With the majority of our children arriving at our outdoor nurseries between 8am and 9am, we usually sit down when they arrive to prepare a morning snack. We allow children the freedom to choose what they would like to eat, but generally, options include;
Homemade wholemeal bread
Cucumber and carrot sticks
Fresh fruit salad
We will then aim to serve lunch between 11:30am and 12:30pm, starting with our younger classrooms first, and in many cases, children will have spent the morning supporting our teachers in preparing some of the vegetables. We ensure that all meals are varied, meat-free, organic where possible and, if not grown on site, purchased locally. Some of our favourites include:
Cod fish cakes with sweet potato wedges
Macaroni cheese with root vegetables
Vegetarian spaghetti bolognaise
Lemon sponge pudding
For our puddings, we believe it is important to lower the intake of refined sugar so we like to be inventive in the kitchen. There are some great alternatives we like to use, such as dates, coconut sugar, and natural fruit syrups.

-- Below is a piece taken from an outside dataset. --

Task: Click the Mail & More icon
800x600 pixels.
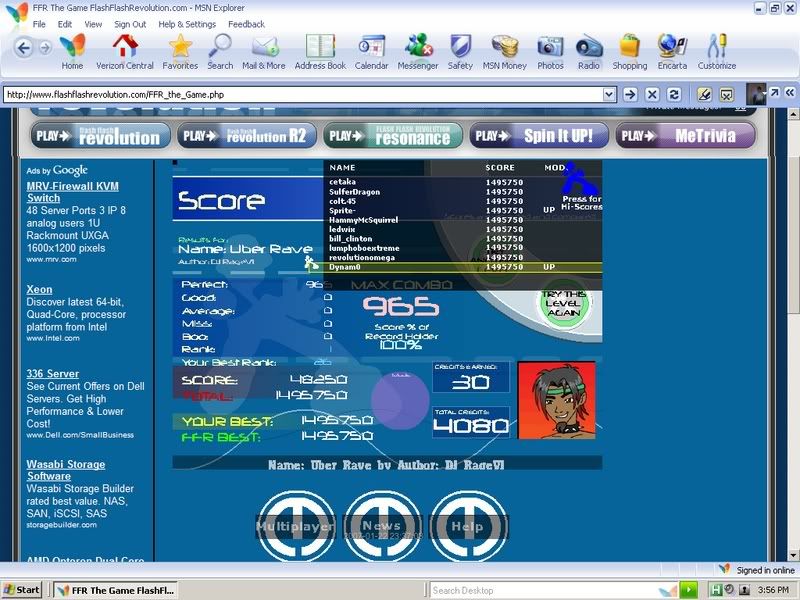Action: coord(263,50)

Scientifically proven, organic food is far better for your child than the non-organic alternative. Food grown organically has far fewer pesticides, synthetic fertilizers and genetically modified organisms.
Not only is organic food better for our health, but it’s also better for our environment, and we try to promote this message to our children everyday, if they are looking after the environment now, they are supporting their own futures. Here are just a few of the benefits organic food has to our environment:
Zero risk to our soil as organic food is far more biodegradable
Preserves local wildlife due to the lack of chemicals
Reduces the risks of global warming as organic food is generally distributed locally
How does getting children involved help with their development?
We develop their mathematical skills by allowing children to weigh out ingredients using different scales, and using cookbooks helps them to recognise numbers and letters and provides them with a way to visualise what their snacks could look like.
Patience is also a great skill that is taught through food preparation, as baking gives children the opportunity to take turns and work as a team.
The process of cooking/baking also provides them with health and safety knowledge within the kitchen environment, for example, understanding that the oven is hot and that they need to wash hands before preparing food.